Prompt A: Do these statements agree with the Afghanistan commentary below? (i) Davis served two year-long tours in Afghanistan. (ii) Davis's piece appeared in the Armed Forces Journal. (iii) The commentary holds that military power makes a nation self-sufficient. For each, answer yes or no and quote the words of the commentary that settle it.
Prompt B: In the Afghanistan commentary below, what military rank does Daniel L. Davis hold?
Prompt C: Carry the Afghanistan commentary below forward from its last sentence.

[Text section — start]

Truth, Lies and Afghanistan
Garbage. All I've been thinking about
all week is garbage.
I mean, I just can't stop thinking about it
--Sex, Lies and Videotape (1989)
________________
The Armed Forces Journal ran a piece earlier this month by Lieutenant Colonel Daniel L. Davis, "Truth, Lies and Afghanistan: How Military Leaders Have Let Us Down." After two year-long tours in the country, Davis decided to write about how the reality he saw did not mesh with the spin.
While it is commendable that LTC Davis spoke his truth, Ranger will fish out the problematic details.
In his first graph, Davis speaks of "the enemy", but of whose enemy is speaking? Are the enemies of the Afghan government enemies of my country? Is the U.S. war fighting or doing counterinsurgency (COIN)? What is our mission? How did killing Taliban become a U.S. war policy?
Davis says he deployed hoping to find local governments and military "progressing toward self-sufficiency", but becoming self-sufficient is not an outcome of the application of military power; to the contrary. A nation has military power because it is self-sufficient. Mirroring U.S. policy, LTC Davis puts the cart before the horse.

[Text section — finish]
[Data below — start]

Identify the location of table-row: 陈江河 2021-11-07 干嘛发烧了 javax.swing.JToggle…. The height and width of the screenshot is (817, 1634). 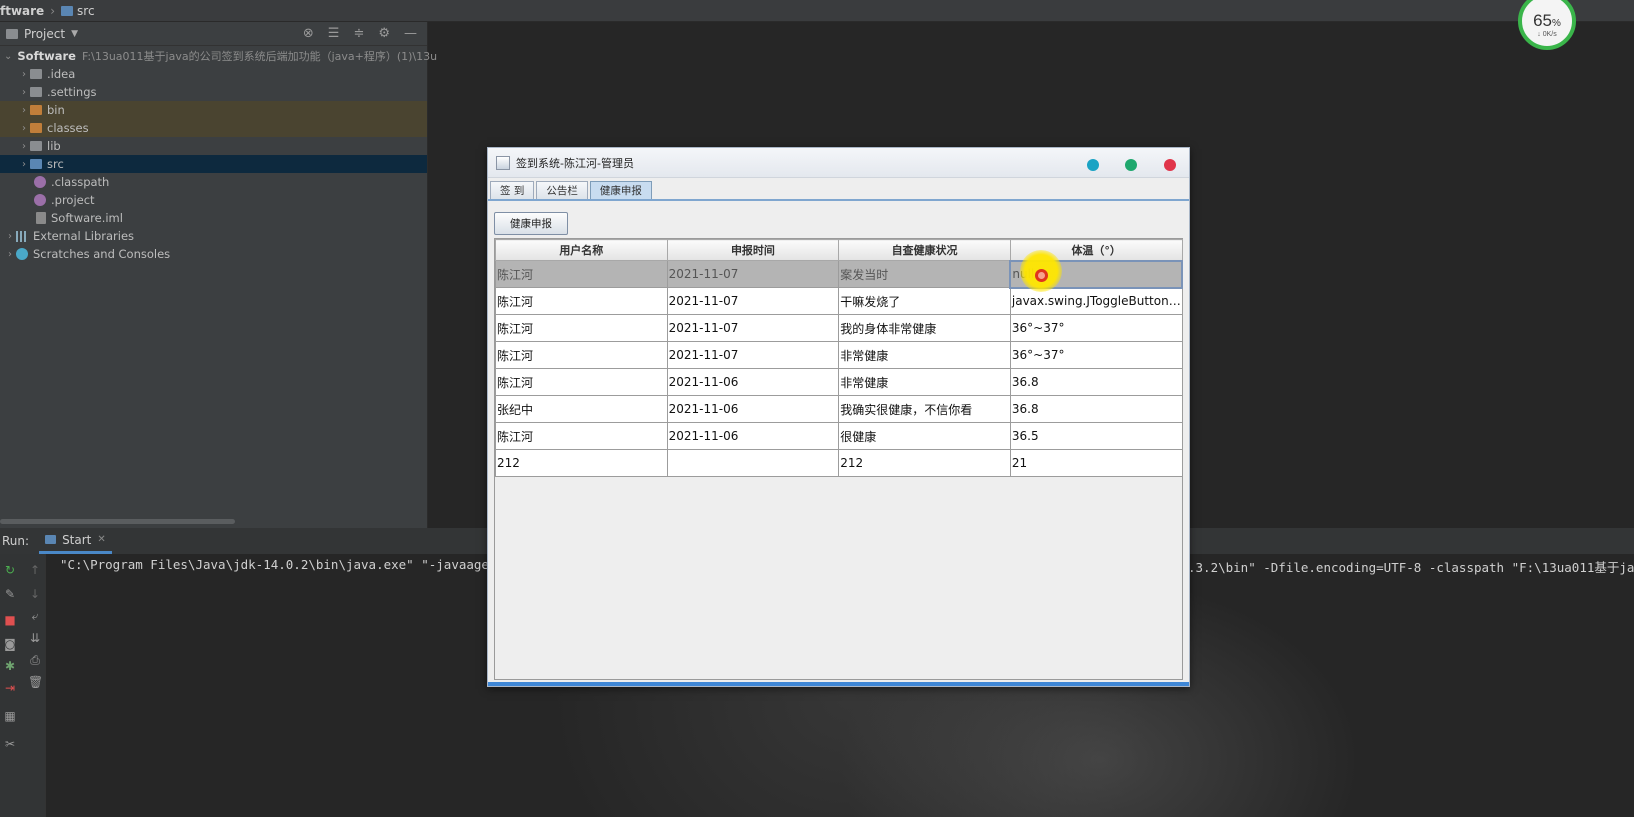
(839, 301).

[Data below — finish]

Response box A:
(i) Yes: "After two year-long tours in the country"
(ii) Yes: "The Armed Forces Journal ran a piece earlier this month by Lieutenant Colonel Daniel L. Davis"
(iii) No: "A nation has military power because it is self-sufficient."

Response box B: Lieutenant Colonel.

Response box C:
Writes Davis:
I saw the incredible difficulties any military force would have to pacify even a single area of any of those provinces; I heard many stories of how insurgents controlled virtually every piece of land beyond eyeshot of a U.S. or International Security Assistance Force (ISAF) base.
How does "pacification" relate to the U.S. effort? What is pacification, and is it a part of nation-building? Have there been any precedents for successful military pacification programs central to a U.S. mission in a theatre scenario? Surely it is not as simple as occupying key terrain and killing all opposition forces.
Is it possible that the insurgents, the Taliban and the Afghan people are not aligned with U.S. goals? Davis saw "little or no evidence" of a government capable of providing even basic needs, and "[s]ome of the Afghan civilians I talked with said the people didn’t want to be connected to a predatory or incapable local government."
If true, then there is no government structure in Afghanistan -- only a poor simulacrum reliant totally on U.S. arms to subjugate the population. This is not a reason for the U.S. military to be killing people on a daily basis, and Davis suggests as much.
When speaking of the police, Davis asks a police captain if they send out harassing patrols, but harassing patrols and combat patrols are military functions, and should be separate from police authority. Police should not hunt people down for the purpose of killing them; they are law enforcement, not war fighters.
Of course, the police captain thought Cavalry LTC Davis's question nuts:
“No! We don’t go after them,” he said. “That would be dangerous!”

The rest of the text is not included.